Monday, July 12, 2010

The Reality Distortion Tank

One of the biggest eye-openers for me at the Iceland Summit was the Commitment to Excellence session.

The Commit to Excellence thread is probably the most supported thread in EVE-O Assembly Hall history. CSM put together a sober and respectful presentation explaining the concerns and perceptions of the player base.

The response from CCP was, to put it charitably, a wee bit defensive. You could almost see the FX of their X-Large C5-L Emergency Shield Overload Boosters being overheated as the CSM tried to break the tanks of their reality distortion fields.

I think one paragraph from the minutes speaks volumes:

Speaking on behalf of CCP, Nathan disagreed strongly with the claim that CCP isn’t committed to excellence. He pointed out that CCP probably spends a bigger part of its income on development than most other large, established game companies. He stated that this is a clear sign of this commitment.

(EXCERPTED RECORDS):
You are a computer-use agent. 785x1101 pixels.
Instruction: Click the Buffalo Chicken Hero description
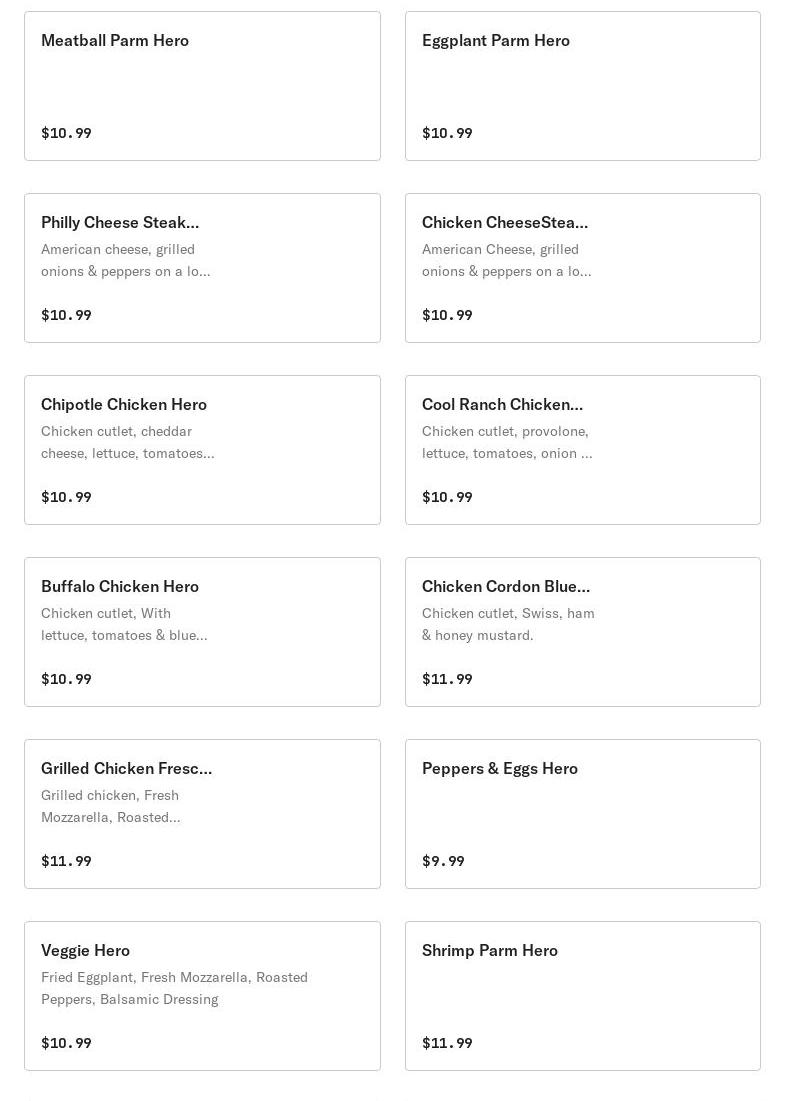click(124, 624)

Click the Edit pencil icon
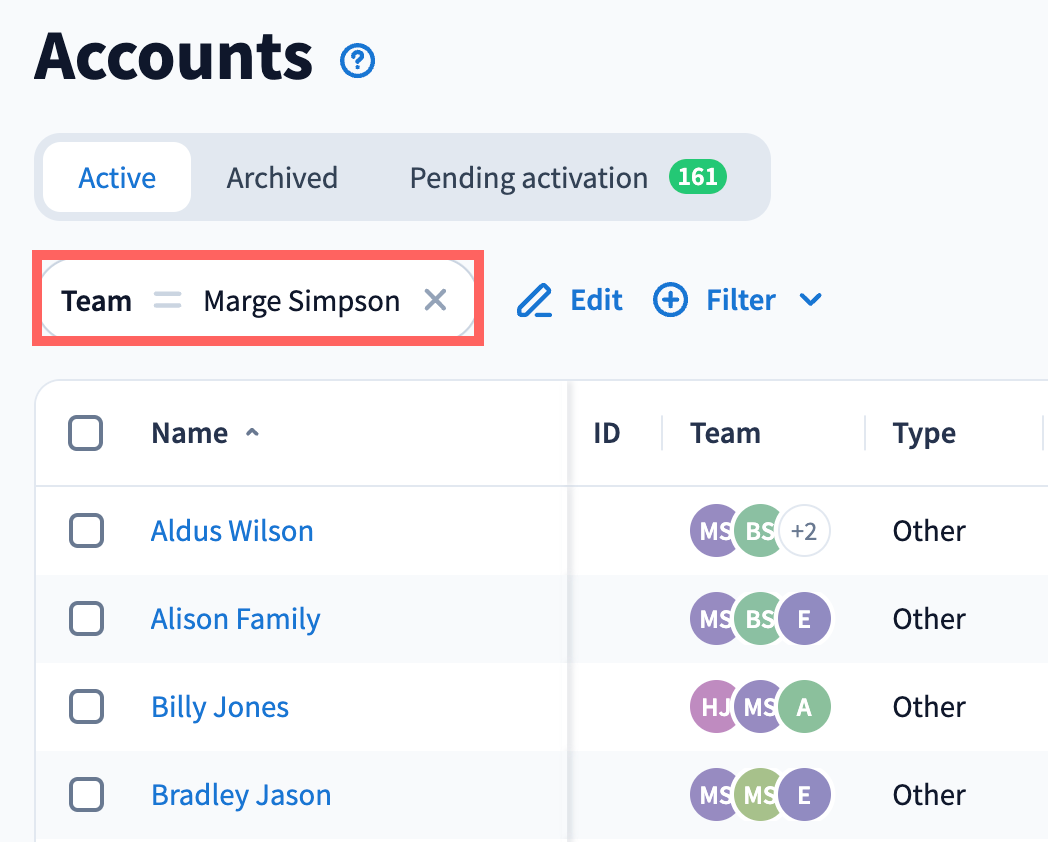click(535, 300)
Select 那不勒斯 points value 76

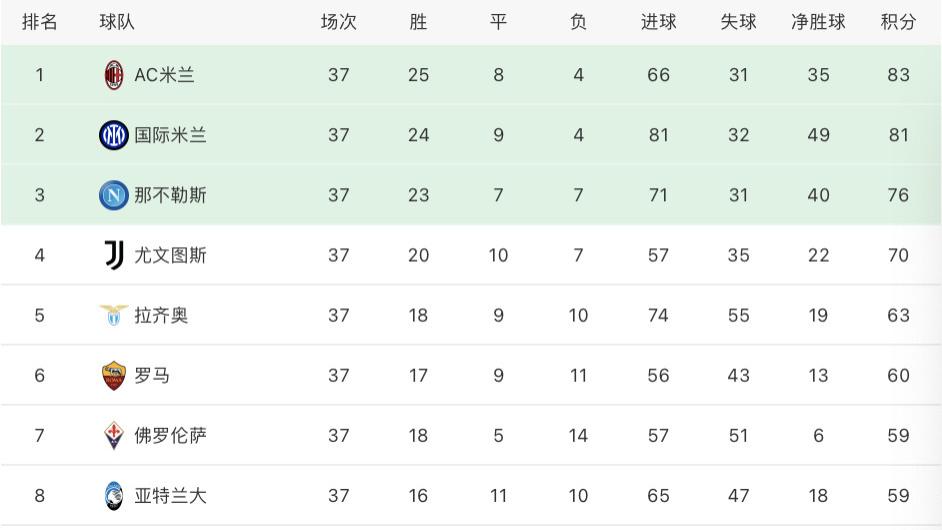[898, 195]
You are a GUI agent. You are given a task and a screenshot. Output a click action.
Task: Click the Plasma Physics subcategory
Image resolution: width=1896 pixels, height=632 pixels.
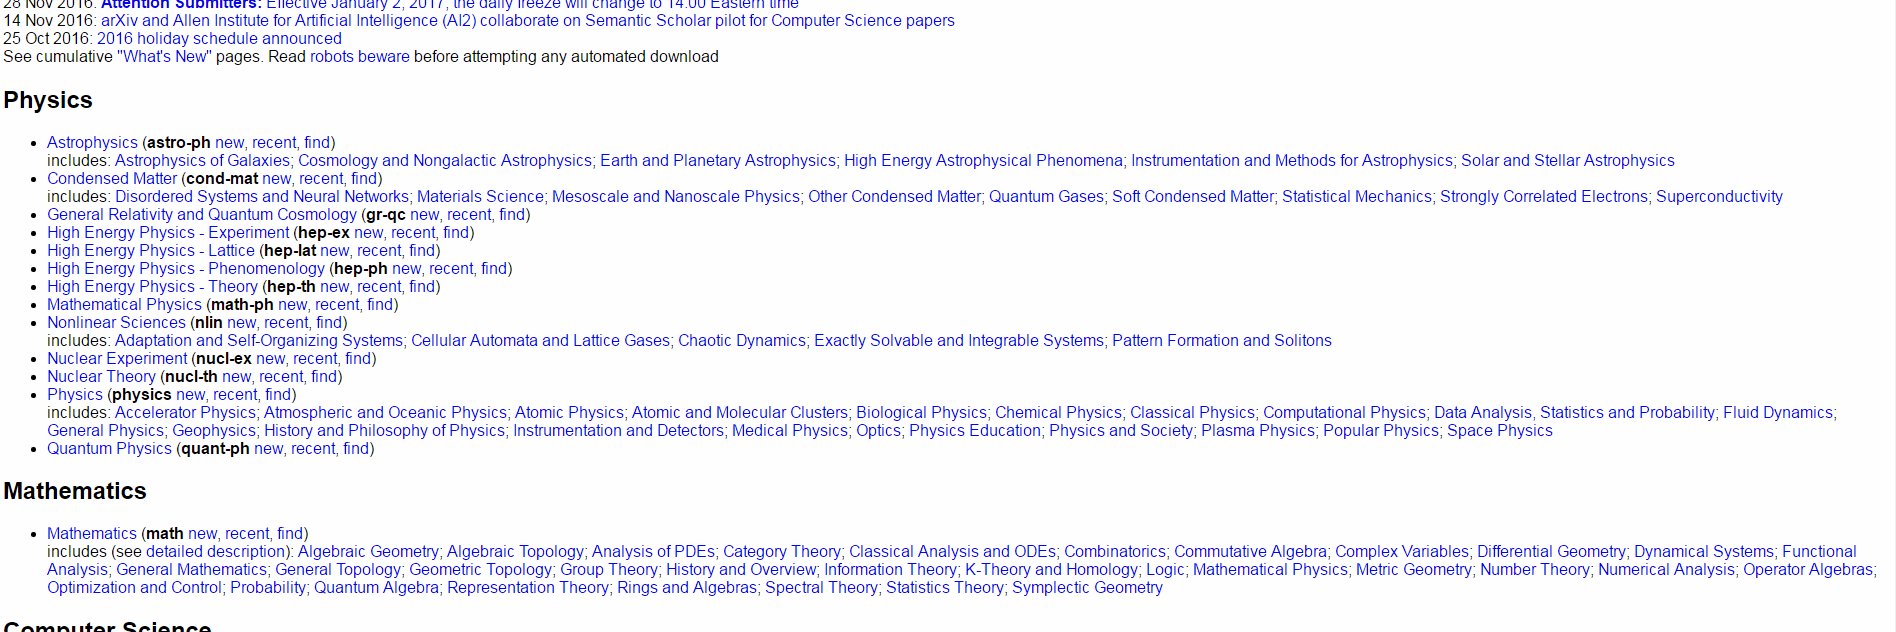click(x=1257, y=431)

(TASKS):
1. List each point Nathan makes in the paragraph quoted from the minutes in the post about the Iceland Summit.
2. Sum up the post about the Iceland Summit in two sentences.
3. Resume the post about the Iceland Summit after its last sentence and carry it on.

(RESPONSES TO THE TASKS):
1.
- He strongly disagreed with the claim that CCP isn't committed to excellence.
- CCP probably spends a bigger part of its income on development than most other large, established game companies.
- That spending is a clear sign of this commitment.

2. At the Iceland Summit's Commitment to Excellence session, the CSM gave a sober, respectful presentation on the player concerns raised in the heavily supported Commit to Excellence thread, and CCP responded somewhat defensively. According to the minutes, Nathan strongly disagreed that CCP isn't committed to excellence and pointed to the share of its income that CCP spends on development as a clear sign of that commitment.

3.
That may be so, but it misses the point. The size of CCP's development budget is irrelevant because most of it is being spent on things that the current EVE player base does not want and does not care about. What counts to the current players is how much is being spent to improve the quality of their game experience.

Note also this line:

It was mentioned by CCP that the data does not seem to support that polished quality sells better than new features. This led to a discussion on the balance of customer acquisition through new features versus customer retention through quality and polish.

Several people have told me that EVE's long-term retention rate is quite high, which is in line with my personal impression. To put it another way, long-time EVE players are crack-whores, hopelessly addicted to the game we love.

So clearly, the key to long-term success is to generate more crack-whores, an insight that should surprise absolutely nobody.

However, the above line seems to indicate that CCP views the crack-whore production process as looking like this:

New Expansion -> Marketing Blitz -> Pulse of Noobs -> Some % become addicted -> long-term customer (high lifetime customer value)

However, there is an alternate path that can be significantly more effective:

Polish the Game -> Less Noobs -> Larger % become addicted -> more long term customers (with higher lifetime customer value)

The reason the lifetime customer value is higher is because the game is better, which means that the noobs stay longer, and the bitter old vets don't give up in despair.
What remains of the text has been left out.